## Что требуется
Продолжите приведенный ниже текст о взглядах Н. Г. Мэнкью на современную макроэкономику, начав сразу после его последнего предложения.

## Исходный фрагмент
---+---
Экспертное мнение Н. Г. Мэнкью о состоянии современной экономической науки. Он выделил три категории исследований. Во-первых, «широкое признание аксиомы рациональных ожиданий является, пожалуй, крупнейшим отдельно взятым сдвигом в макроэкономике за последние два десятилетия»[210]. Во-вторых, множатся попытки объяснить макроэкономические явления с помощью неоклассической методологии. «Последние работы показали, что модели рыночного равновесия имеют более широкий спектр применимости, чем думали раньше, и что от них не стоит так легко отказываться»[211]. В-третьих, проводятся исследования, цель которых — «поставить хрестоматийный кейнсианский анализ на более прочные макроэкономические основания»[212]. Мэнкью пришел к выводу, что «аксиома рациональных ожиданий заняла ныне в инструментарии экономической науки столь же прочное место, как аксиомы о том, что фирмы максимизируют прибыль, а домашние хозяйства — полезность»[213].
Американский экономист под аксиомами экономической науки явно понимает основополагающие принципы теории. Мэнкью просто констатирует изменения, произошедшие в экономике. Но он не дает им концептуальное объяснение. Между тем все три аргумента Мэнкью органично гармонируют с представлением об интерпретационном строе теорий. Это ясно постольку, поскольку он стремится связать в одно целое неоклассику и кейнсианство под эгидой теории ожиданий (а она, как известно, требует вероятностных представлений). Объединение методологических оснований экономических направлений как раз и образует то, что нами названо научно-теоретическим интерпретационным строем. Мэнкью пишет о периоде «смятения, раскола и разброда в макроэкономике, который продолжается поныне»[214]. Но он стремится наметить пути преодоления анархического плюрализма и, не владея концептом научно-теоретического строя, тем не менее постоянно находится как бы вблизи него. Интересно и важно с методологических позиций, что Мэнкью широко использует представление о научной революции. Он называет революционной гипотезу рациональных ожиданий и связанную с ней новую перестройку макроэкономики[215]. В этой же манере характеризуется новая кейнсианская макроэкономика. Заметно, что Мэнкью занят поиском возможных консенсусов представителей экономических направлений, особенно неоклассиков и кейнсианцев. Он полагает, что первые строят модели безупречно работающих рынков, а вторые полагают, что «экономические колебания можно объяснить лишь теми или иными изъянами рынка»[216]. Существенно, что позиции неоклассиков и кейнсианцев, по сути, не антагонистичны друг другу. Это ясно постольку, поскольку как неоклассики, так и кейнсианцы упускают из поля своего внимания нечто такое, что является предметом интереса их оппонентов. Итак, как представляется, анализ Мэнкью с философских позиций интересен тем, что в нем в недостаточной, но, тем не менее, в определенной форме представлена концепция преодоления разобщенности экономических направлений посредством развития представления об интерпретационном строе экономики. На этом фоне порой чрезмерная ориентация ученого на неоклассику воспринимается как некритическое восприятие мейнстрима.
---+---
## Извлеченные данные
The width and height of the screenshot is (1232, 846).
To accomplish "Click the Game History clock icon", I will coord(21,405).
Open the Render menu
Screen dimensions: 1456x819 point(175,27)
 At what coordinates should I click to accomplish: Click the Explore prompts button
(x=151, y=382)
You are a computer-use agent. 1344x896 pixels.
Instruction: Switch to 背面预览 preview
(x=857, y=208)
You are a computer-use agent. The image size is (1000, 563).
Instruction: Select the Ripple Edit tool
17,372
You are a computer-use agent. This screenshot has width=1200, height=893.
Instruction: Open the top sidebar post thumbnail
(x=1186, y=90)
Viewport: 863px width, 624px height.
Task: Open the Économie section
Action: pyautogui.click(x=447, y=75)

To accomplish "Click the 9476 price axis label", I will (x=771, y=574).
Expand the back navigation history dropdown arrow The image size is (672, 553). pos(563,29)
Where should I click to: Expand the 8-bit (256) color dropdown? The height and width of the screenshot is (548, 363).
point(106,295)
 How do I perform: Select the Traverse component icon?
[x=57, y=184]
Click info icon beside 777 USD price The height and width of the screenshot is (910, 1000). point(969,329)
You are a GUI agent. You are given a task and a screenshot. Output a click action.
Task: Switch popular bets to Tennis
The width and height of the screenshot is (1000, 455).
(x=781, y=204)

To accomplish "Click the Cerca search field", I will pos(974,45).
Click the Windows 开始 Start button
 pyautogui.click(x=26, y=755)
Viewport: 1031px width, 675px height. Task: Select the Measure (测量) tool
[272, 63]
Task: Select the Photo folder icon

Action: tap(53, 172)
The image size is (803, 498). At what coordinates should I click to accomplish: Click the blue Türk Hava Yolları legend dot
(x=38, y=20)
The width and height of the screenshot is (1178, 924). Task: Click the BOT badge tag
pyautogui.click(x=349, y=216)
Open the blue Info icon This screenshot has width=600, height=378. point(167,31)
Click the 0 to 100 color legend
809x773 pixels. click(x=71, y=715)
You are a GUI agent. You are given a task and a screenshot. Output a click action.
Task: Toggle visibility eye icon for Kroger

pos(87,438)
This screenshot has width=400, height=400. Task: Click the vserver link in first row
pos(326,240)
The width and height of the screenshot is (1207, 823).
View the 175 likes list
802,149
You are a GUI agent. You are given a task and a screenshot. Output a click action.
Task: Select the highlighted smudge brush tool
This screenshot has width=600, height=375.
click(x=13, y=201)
---+---
## Ответ к задаче
Мнение эксперта У. Баумоль о современном состоянии экономической науки. В своей нашумевшей обзорной статье он анализирует состояние экономической теории с других позиций, чем Мэнкью: «Моя неортодоксальная точка зрения, — отмечает он, — состоит в том, что наибольший научный прогресс по сравнению с началом века можно обнаружить не в теоретических новациях, а в развитии эмпирических исследований и применении теоретических концепций к решению конкретных практических проблем»[217]. «По существу же, главный переворот произошел в трех сферах. Первая — формализация макроэкономических исследований. Вторая — создание новых действенных инструментов для эмпирических исследований и их применение для описания функционирования реальной экономики, а также для верификации и повышения содержательности самой теории. Третья сфера, где достижения менее всего признаны, — получившие широкое распространение исследования теоретического и экономического анализа в прикладных целях… Утверждение, что главные отправные пункты развития экономической науки XX столетия следует искать в указанных трех сферах — центральный вывод этой статьи»[218].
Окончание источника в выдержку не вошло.